- _Фрагмент_:
========

Любопытно вот что. Интерес к работе детского омбудсмена возник в республике только когда эта должность стала госдолжностью. Иными словами, девять лет ни один депутат не проявил интереса к деятельности института уполномоченного по правам ребенка. В мой адрес за это время не поступило ни одного запроса ни от депутатов, ни, кстати, и от журналистов! Чем я занимаюсь, какие предложения имею по улучшению положения детей в республике. К сожалению, ни один депутат за все эти годы не запросил наш ежегодный доклад, с которым работают и надзорные, и исполнительные органы власти, органы местного самоуправления, и где мы ежегодно вносим предложения для органов власти. Все девять лет я занимала должность государственной гражданской службы РБ, в то время как мои коллеги — уполномоченный по правам человека и уполномоченный по правам предпринимателей в Бурятии — изначально назначались на госдолжности, но ни один депутат, заметьте, не проявил инициативу выровнять наши статусы.

— Как думаете, почему?

— Благодаря принятию федерального закона об уполномоченном по правам ребенка регионы были обязаны привести в соответствие или принять региональные законы (это не моя прихоть и желание, как некоторые хотят это сейчас подать, это требование федерального законодательства). Бурятия не стала исключением — власти должны были принять региональный закон и приняли его в 2019 году. Эта должность стала госдолжностью, как говорится, со всеми вытекающими последствиями. Отдельные депутаты стали задавать тон, создавая мнение об огромной зарплате, за что платить, зачем нужен институт? Никому неинтересно было, что функции детского уполномоченного расширились, что законом были закреплены компетенции, которых на тот момент не было ни у «взрослого» омбудсмена, ни у бизнес-уполномоченного.

========

- _Исходные данные_:
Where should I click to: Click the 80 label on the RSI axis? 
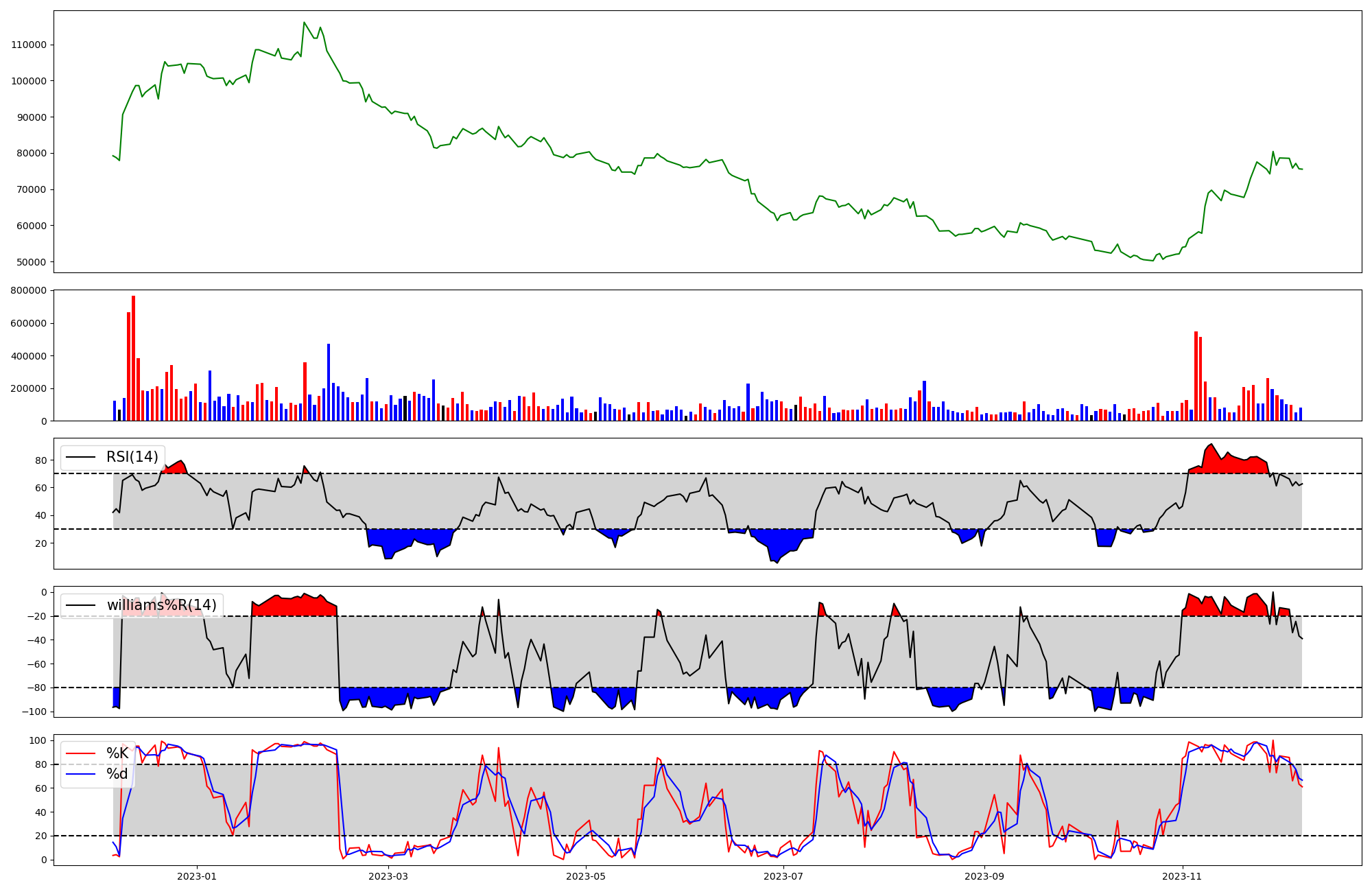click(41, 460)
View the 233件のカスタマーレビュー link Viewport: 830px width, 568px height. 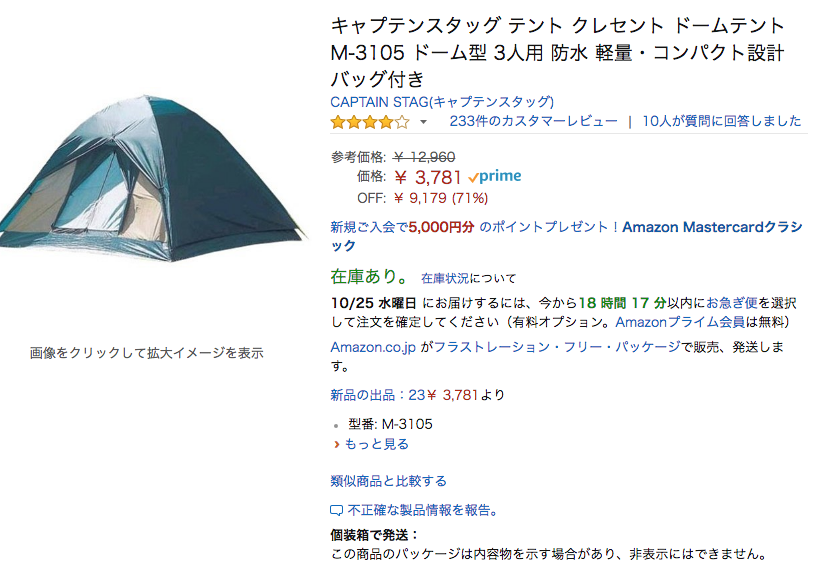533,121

========

- _Задания_:
(A) В каком году в Бурятии приняли региональный закон об уполномоченном по правам ребенка, согласно фрагменту о детском омбудсмене?
(B) Допишите следующую часть фрагмента о детском омбудсмене Бурятии, начав сразу после его последнего предложения.

- _Ответы_:
(A) В 2019 году.

(B)
Какие компетенции? Например, право уполномоченного по правам ребенка обращаться в суд с административными исками на органы власти. Мощно?! Да. Действенный механизм для тех, кто нарушает права детей — не только восстановить право, но и наказать должностное лицо. Госдолжность также позволяет открывать любую дверь, обязывает руководителей всех уровней власти безотлагательно принять уполномоченного, на равных обсуждать и требовать соблюдения, восстановления прав детей. Никому это не было интересно, все принялись обсуждать большую зарплату уполномоченного. В один день должность стала политической, интересной в финансовом плане. Откровенно спекулируя на детских проблемах, за должность началась борьба...

— Народный Хурал готовится перейти на открытое голосование по кадровым вопросам. Как думаете, это улучшит ситуацию?

— Давайте вспомним, что было год назад. С принятием регионального закона об уполномоченном по правам ребенка была введена норма о согласовании кандидатуры, которую выдвигает глава республики, с уполномоченным при президенте России по правам ребенка и Народным Хуралом. Глава республики принял решение оставить мою кандидатуру, согласовал ее с федеральным уполномоченным и вынес на согласование в Хурал. Все комитеты Хурала мою кандидатуру согласовали почти единогласно, за исключением 2-3 депутатов. Фракция «единороссов» приняла решение консолидированно голосовать за мою кандидатуру. Все подчеркивали результаты работы, говорили, что много делаем для детей, даже благодарили. Категорически отказалась рассматривать мою кандидатуру только фракция коммунистов, никак не обосновав своего решения, но зато хоть честно.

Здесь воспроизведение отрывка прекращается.